§ **STORED DATA**:

--- START ---

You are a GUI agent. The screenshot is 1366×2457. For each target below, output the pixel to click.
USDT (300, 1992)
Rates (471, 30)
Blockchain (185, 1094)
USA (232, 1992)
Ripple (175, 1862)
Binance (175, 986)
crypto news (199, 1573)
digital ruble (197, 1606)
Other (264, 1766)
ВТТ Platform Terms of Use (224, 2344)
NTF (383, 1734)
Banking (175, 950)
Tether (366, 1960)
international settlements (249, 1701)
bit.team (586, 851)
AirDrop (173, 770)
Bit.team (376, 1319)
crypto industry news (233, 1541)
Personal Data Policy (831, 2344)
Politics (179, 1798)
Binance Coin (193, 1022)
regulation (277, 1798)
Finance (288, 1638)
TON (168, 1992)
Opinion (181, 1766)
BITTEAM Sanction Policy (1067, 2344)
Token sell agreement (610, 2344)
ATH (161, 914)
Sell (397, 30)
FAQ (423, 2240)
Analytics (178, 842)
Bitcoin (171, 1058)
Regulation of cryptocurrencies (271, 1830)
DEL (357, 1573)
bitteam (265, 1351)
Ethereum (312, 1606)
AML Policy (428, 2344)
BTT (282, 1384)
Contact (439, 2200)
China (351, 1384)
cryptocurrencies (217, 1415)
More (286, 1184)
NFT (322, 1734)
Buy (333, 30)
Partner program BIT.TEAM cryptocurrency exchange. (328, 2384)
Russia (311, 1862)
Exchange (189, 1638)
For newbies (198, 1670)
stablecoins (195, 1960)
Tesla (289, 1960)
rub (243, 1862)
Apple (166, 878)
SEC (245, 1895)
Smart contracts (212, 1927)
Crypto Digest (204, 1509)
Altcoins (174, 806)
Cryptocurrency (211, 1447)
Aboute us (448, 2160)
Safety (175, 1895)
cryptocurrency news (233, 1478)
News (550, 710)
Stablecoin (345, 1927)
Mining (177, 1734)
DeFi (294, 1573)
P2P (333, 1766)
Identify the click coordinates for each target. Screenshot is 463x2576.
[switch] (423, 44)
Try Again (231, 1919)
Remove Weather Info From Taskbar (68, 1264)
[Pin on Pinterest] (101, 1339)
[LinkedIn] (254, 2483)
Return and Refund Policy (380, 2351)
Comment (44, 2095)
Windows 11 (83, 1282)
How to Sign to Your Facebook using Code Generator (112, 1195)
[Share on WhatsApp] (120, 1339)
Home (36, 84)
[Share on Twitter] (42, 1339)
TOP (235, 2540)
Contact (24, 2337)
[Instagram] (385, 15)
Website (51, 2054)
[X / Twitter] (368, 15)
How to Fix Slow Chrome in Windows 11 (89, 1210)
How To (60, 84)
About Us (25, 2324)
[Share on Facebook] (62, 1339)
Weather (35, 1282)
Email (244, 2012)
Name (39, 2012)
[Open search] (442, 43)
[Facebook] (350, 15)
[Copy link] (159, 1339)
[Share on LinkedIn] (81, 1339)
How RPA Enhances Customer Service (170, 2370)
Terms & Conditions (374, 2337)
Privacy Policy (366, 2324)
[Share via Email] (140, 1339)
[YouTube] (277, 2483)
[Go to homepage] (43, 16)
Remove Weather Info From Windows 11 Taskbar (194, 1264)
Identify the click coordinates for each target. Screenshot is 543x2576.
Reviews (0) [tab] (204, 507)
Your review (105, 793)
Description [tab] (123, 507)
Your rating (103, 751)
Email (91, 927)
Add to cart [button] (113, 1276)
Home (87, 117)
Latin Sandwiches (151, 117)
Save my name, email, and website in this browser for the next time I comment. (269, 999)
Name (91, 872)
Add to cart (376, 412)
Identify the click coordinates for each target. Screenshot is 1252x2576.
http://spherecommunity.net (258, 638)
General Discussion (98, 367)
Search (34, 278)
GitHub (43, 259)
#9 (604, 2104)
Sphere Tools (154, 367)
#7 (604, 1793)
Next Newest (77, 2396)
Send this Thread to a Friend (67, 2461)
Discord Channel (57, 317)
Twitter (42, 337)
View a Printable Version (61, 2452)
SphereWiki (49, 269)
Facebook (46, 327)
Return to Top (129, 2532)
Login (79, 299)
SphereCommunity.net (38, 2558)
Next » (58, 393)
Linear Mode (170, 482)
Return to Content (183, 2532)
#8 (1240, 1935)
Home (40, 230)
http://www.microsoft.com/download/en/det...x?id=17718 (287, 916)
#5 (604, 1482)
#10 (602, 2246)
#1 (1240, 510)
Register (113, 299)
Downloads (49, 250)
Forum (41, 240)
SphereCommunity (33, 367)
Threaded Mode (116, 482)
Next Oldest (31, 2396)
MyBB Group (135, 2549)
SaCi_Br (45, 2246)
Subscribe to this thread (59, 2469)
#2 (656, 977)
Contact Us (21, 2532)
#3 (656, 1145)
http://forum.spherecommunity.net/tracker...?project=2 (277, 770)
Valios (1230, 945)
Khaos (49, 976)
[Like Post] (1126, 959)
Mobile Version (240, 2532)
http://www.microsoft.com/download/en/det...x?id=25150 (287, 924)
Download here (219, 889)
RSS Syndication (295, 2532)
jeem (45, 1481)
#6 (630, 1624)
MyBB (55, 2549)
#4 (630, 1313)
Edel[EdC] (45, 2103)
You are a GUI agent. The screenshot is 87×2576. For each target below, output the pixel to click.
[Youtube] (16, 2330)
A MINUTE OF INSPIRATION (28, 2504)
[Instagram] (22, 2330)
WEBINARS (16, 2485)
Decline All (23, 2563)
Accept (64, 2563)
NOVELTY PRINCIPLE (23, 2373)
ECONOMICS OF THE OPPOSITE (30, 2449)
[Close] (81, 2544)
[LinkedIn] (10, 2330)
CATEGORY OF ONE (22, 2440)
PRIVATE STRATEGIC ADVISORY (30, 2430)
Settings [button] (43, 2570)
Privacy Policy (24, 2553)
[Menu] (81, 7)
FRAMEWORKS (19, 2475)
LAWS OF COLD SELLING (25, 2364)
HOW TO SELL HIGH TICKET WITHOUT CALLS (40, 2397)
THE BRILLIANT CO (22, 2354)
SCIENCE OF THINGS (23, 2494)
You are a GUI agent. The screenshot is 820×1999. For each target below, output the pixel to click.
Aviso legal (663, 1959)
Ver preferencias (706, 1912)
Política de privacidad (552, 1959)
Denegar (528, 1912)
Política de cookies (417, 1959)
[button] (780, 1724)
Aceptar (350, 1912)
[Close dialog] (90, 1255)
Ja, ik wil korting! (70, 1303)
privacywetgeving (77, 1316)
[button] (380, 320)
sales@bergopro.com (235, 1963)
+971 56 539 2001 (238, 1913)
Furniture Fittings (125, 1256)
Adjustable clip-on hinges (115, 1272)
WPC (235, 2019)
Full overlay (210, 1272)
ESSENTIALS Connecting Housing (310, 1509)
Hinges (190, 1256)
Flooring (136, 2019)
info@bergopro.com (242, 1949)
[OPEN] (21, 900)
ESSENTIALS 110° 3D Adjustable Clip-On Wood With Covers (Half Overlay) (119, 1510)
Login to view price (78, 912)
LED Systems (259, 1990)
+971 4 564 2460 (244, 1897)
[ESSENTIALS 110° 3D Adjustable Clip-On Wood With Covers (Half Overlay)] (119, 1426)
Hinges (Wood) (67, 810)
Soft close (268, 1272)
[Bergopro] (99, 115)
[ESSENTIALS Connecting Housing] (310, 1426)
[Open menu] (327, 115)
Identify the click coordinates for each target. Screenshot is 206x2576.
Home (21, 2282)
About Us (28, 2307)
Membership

--- END ---

§ **WHAT TO PRODUCE**:
What is asked for is an exact copy of the lines above from the one containing "PRIVATE STRATEGIC ADVISORY (30, 2430)" through the one containing "SCIENCE OF THINGS (23, 2494)", and only those.

§ **EXERCISE OUTPUT**:
PRIVATE STRATEGIC ADVISORY (30, 2430)
Settings [button] (43, 2570)
Privacy Policy (24, 2553)
[Menu] (81, 7)
FRAMEWORKS (19, 2475)
LAWS OF COLD SELLING (25, 2364)
HOW TO SELL HIGH TICKET WITHOUT CALLS (40, 2397)
THE BRILLIANT CO (22, 2354)
SCIENCE OF THINGS (23, 2494)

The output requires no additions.